THE PROBLEM >>
Report every line of the entries that contains the word "will".

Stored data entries
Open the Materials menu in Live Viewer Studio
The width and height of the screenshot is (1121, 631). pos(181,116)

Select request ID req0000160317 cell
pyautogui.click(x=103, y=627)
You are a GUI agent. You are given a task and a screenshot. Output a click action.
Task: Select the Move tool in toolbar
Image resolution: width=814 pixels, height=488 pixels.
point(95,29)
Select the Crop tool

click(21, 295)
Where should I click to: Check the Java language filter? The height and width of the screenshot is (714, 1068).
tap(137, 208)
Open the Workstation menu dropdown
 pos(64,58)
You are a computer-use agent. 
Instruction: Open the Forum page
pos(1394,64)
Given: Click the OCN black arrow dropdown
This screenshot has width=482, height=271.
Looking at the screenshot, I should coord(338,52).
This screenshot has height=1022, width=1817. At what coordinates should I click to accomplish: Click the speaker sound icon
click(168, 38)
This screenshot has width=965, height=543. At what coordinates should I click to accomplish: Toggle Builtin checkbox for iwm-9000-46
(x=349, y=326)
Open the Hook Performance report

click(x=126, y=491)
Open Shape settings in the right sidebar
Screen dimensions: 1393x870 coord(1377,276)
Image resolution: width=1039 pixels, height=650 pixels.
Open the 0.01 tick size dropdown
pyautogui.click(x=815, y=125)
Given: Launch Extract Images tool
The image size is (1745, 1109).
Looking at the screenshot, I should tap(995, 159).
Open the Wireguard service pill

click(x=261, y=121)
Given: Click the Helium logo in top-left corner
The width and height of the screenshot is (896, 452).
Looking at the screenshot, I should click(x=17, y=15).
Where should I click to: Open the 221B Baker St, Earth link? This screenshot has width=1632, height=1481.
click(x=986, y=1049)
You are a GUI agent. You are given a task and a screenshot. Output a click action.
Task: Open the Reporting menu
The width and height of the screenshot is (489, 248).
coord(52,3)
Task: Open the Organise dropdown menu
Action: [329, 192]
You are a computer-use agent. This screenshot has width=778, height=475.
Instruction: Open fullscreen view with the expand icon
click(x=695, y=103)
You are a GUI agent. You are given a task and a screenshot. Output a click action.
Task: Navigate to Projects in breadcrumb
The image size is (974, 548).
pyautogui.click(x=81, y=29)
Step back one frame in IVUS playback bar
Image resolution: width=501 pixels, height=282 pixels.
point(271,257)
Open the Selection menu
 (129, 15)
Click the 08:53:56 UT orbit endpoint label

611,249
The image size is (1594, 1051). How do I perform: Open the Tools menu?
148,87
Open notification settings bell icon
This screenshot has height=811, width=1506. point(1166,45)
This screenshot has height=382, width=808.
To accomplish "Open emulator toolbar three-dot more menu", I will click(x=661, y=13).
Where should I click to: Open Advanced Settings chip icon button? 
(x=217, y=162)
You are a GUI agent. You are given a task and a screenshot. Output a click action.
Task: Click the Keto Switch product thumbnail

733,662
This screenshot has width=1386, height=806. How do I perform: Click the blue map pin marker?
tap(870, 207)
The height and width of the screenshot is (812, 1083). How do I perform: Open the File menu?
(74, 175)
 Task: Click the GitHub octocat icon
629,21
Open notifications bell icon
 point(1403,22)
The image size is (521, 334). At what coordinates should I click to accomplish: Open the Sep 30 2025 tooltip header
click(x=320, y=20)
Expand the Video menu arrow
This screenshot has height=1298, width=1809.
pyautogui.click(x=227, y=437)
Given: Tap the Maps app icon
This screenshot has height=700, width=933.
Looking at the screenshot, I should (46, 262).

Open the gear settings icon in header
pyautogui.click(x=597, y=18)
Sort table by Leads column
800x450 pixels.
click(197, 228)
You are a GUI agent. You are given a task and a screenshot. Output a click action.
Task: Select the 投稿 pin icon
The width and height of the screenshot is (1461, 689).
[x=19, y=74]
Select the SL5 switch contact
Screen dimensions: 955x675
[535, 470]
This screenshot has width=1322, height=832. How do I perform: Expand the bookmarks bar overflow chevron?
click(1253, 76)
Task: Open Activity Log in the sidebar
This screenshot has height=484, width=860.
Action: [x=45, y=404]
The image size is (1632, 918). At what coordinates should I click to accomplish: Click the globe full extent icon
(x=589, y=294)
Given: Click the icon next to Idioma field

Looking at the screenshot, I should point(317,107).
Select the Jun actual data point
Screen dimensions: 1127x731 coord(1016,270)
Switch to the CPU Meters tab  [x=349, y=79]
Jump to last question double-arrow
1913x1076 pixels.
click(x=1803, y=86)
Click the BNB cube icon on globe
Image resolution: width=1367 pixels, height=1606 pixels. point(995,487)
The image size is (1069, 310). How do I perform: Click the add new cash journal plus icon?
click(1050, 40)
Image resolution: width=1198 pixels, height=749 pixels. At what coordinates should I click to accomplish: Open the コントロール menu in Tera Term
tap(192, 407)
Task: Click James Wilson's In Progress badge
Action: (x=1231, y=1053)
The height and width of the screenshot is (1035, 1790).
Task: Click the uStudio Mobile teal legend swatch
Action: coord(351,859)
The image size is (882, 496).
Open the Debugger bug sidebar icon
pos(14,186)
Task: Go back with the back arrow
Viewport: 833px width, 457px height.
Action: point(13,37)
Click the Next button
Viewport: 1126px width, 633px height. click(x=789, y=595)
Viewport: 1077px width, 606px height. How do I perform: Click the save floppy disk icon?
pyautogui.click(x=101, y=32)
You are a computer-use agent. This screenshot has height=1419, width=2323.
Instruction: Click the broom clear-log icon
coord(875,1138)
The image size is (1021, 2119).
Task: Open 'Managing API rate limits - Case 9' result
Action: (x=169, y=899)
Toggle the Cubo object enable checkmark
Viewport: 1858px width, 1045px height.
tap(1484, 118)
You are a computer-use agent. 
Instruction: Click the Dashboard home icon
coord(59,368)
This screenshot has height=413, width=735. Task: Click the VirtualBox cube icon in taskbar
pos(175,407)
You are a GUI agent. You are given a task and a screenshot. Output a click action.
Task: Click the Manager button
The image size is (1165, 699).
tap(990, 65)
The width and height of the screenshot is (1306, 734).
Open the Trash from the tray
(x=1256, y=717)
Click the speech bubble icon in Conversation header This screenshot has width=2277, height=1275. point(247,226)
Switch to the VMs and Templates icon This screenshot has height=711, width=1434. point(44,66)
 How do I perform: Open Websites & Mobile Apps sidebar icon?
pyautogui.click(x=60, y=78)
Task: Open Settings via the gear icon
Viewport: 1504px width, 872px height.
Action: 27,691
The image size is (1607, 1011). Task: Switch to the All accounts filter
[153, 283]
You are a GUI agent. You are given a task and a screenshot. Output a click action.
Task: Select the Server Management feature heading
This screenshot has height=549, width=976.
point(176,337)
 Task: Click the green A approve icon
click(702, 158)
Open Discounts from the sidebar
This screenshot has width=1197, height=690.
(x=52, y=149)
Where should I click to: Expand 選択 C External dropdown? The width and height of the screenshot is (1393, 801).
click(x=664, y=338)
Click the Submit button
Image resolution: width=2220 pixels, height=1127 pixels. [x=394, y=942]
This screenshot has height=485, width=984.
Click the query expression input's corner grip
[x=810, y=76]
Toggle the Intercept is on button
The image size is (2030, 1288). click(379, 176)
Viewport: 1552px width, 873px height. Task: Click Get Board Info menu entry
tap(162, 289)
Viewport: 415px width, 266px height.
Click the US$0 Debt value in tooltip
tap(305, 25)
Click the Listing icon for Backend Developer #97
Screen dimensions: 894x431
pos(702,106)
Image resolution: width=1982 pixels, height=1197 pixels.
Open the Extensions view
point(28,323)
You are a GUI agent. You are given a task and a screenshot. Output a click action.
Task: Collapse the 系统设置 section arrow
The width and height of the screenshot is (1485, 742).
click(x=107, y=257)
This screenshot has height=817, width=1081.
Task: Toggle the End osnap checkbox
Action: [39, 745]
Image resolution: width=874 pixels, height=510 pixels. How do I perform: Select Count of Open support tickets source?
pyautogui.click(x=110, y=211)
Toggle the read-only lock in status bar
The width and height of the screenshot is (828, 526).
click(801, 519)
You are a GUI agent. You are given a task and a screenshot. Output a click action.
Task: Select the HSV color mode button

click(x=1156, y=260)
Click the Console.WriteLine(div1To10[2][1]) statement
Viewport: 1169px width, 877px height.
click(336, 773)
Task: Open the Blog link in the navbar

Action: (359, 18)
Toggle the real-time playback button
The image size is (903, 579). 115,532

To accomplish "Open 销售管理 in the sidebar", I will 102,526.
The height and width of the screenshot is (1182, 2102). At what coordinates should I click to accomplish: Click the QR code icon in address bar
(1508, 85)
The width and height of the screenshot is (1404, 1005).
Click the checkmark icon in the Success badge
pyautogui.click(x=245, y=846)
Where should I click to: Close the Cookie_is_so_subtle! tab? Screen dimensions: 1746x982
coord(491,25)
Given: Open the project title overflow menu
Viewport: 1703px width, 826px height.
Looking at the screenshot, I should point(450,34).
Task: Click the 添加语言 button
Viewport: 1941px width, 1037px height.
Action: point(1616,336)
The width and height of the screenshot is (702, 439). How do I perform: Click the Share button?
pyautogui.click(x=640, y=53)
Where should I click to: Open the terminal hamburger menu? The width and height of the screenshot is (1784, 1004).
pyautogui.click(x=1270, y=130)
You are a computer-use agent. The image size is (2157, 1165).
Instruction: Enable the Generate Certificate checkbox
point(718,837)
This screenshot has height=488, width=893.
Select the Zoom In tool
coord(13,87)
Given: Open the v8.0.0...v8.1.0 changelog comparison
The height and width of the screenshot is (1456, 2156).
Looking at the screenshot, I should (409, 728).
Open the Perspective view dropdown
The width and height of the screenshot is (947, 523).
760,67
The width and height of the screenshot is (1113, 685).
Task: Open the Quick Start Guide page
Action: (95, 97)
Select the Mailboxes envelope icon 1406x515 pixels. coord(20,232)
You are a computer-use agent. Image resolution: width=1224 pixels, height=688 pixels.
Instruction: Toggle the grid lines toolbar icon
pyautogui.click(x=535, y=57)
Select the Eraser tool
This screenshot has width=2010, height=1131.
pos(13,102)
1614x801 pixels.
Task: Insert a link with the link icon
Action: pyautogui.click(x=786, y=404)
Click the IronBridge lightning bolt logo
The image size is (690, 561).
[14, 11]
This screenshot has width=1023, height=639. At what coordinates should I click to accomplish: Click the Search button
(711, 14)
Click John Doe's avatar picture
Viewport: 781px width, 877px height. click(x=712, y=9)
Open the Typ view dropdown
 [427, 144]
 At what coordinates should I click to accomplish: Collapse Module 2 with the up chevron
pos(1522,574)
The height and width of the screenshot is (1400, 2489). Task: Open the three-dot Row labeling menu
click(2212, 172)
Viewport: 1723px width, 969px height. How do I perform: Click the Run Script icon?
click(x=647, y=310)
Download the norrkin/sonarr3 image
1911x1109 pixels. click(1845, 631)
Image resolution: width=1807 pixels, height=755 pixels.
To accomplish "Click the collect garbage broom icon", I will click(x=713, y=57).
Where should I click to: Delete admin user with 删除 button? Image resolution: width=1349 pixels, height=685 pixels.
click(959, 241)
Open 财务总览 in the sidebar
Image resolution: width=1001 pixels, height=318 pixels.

ANSWER SPACE >>
To accomplish "Open emulator toolbar three-dot more menu", I will click(x=661, y=13).
To accomplish "Open 销售管理 in the sidebar", I will 102,526.
To accomplish "Click the collect garbage broom icon", I will click(x=713, y=57).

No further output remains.